Had a great Halloween with the kids...Ashley went to a bonfire and then came back to the house with friends and played poker for candy. If you thought the tension was high between grown me playing for money, you should have seen four teenagers playing for chocolate. I thought it was going to get ugly. I could hear the play by play because they chose to play in the living room directly under my bedroom instead of the 1500 square foot basement that we remodeled just fo the kids and their friends. I won't divulge any of the conversation but I am sad to report that the phrase "that's what she said" is still being used.
Michael went to a co-ed Halloween party.
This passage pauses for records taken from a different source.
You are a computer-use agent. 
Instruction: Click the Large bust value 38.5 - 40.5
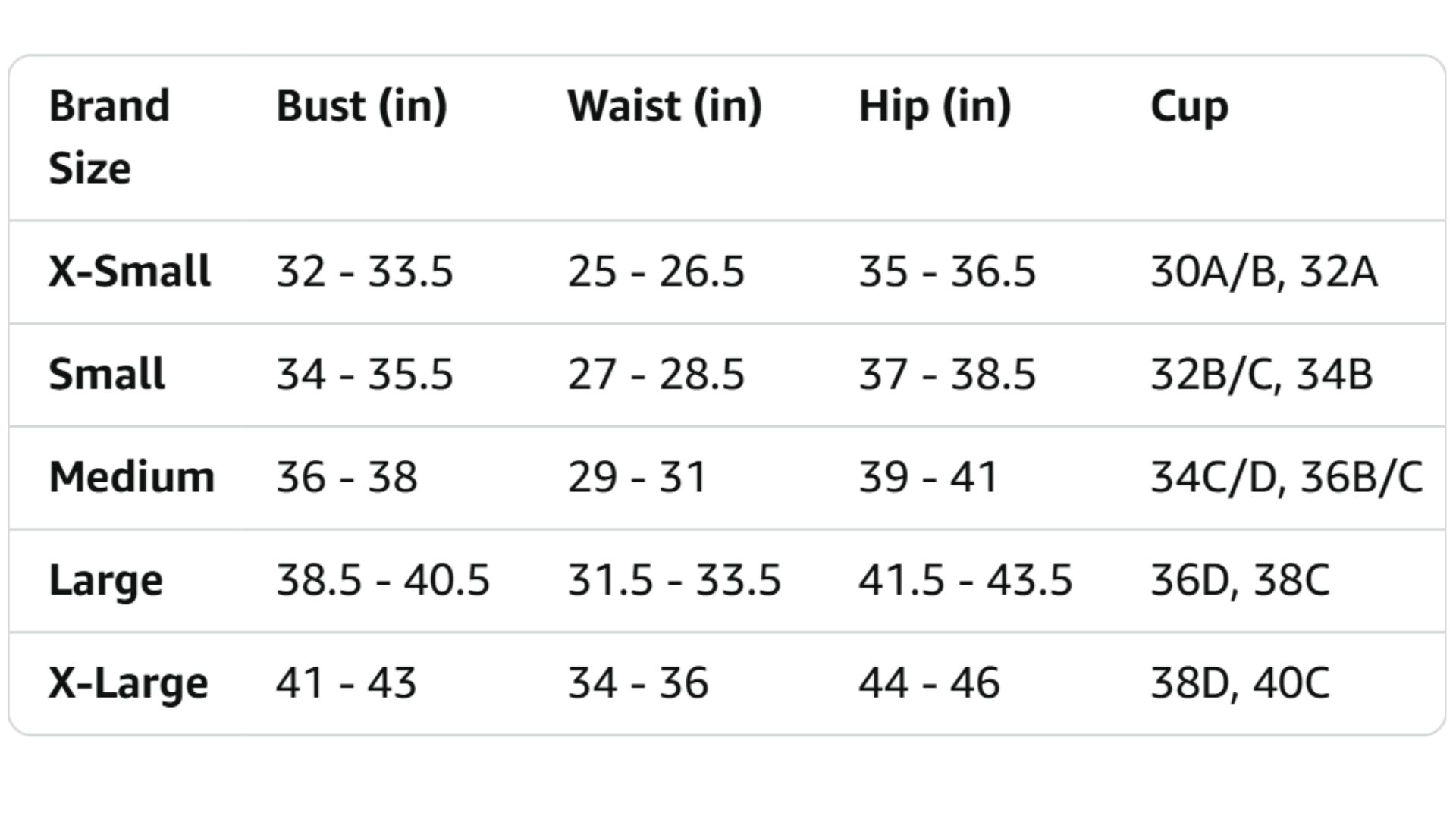383,580
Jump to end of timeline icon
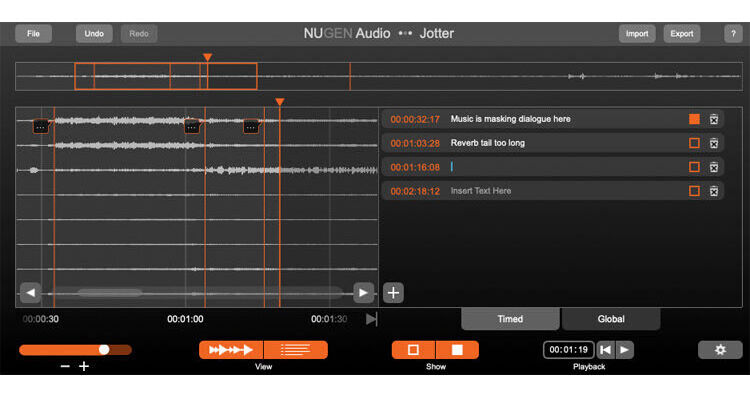Viewport: 750px width, 394px height. click(x=371, y=319)
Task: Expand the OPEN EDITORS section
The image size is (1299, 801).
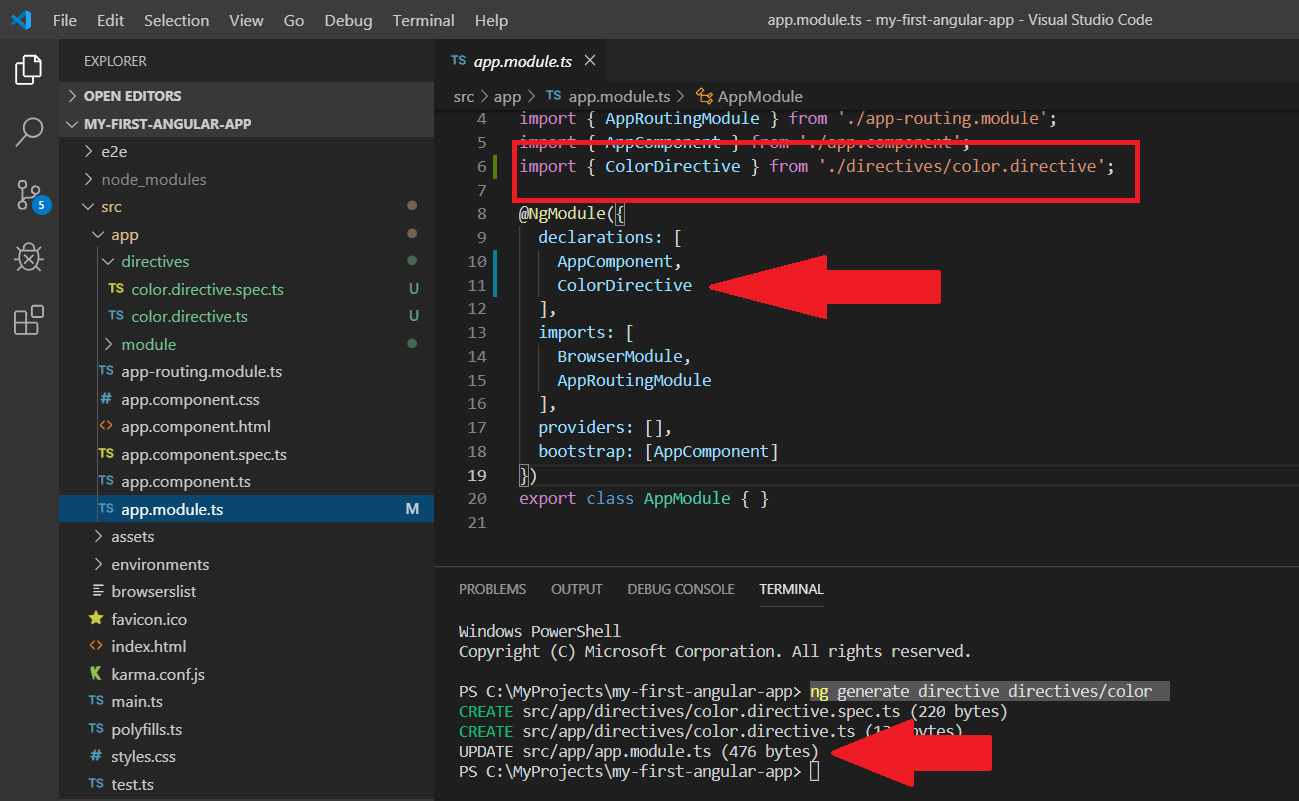Action: pyautogui.click(x=69, y=96)
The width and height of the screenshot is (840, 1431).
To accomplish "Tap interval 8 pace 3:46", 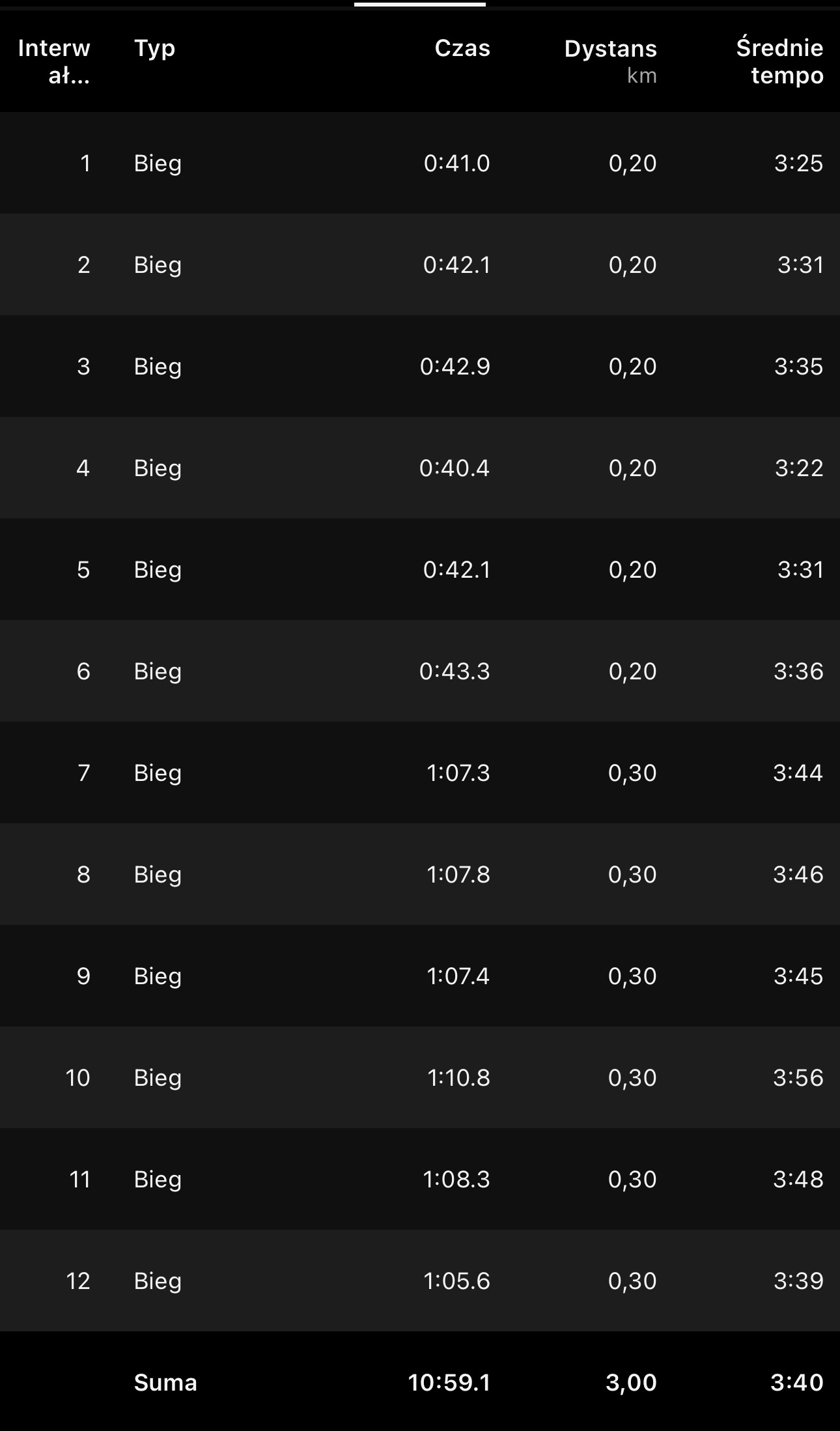I will [798, 874].
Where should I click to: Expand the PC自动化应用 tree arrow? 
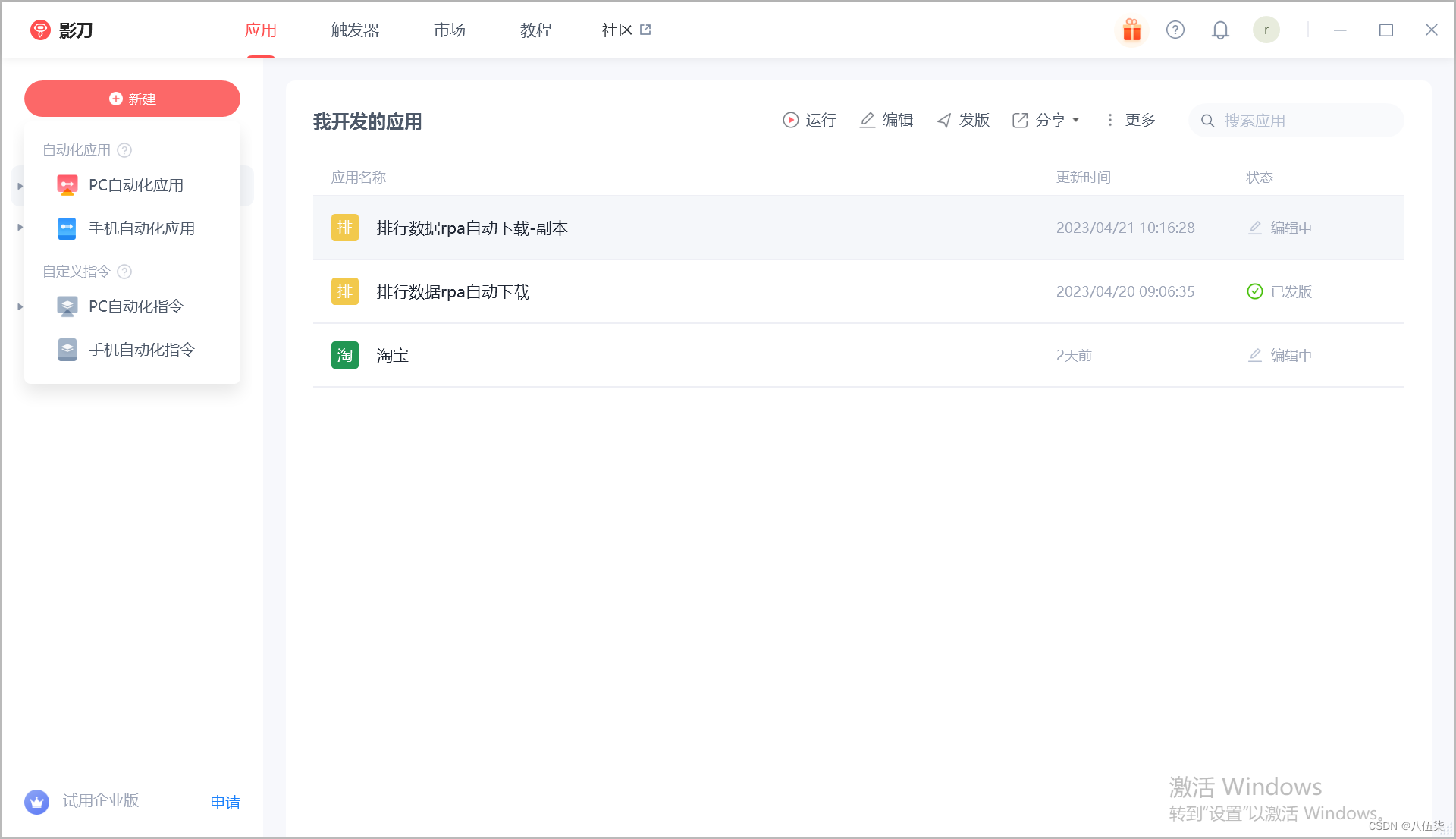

They all dressed up like crayola crayons and went as a box of crayons. His friend Jessica wanted to decorate his t-shirt but he told her "no, my mom will want to do it ...she's kind of a freak about stuff like that ..:. At least my son knows me well. This was the easiest costume I have ever had to do so I was very happy. If you remember a few years ago Michael wanted to go as a pimp so a crayon was a big improvement. After the party I picked him up and this was the conversation on the way home:
Mom: Did you have fun?
Michael: Yea, it was a blast.
Mom: Sniff Sniff..you don't smell like Michael..
Michael: What? What do you mean?
Mom: I mean you smell like someone other than yourself. You smell I don't know ..sweet?
Michael: Are you kidding me? I don't SMELL like me?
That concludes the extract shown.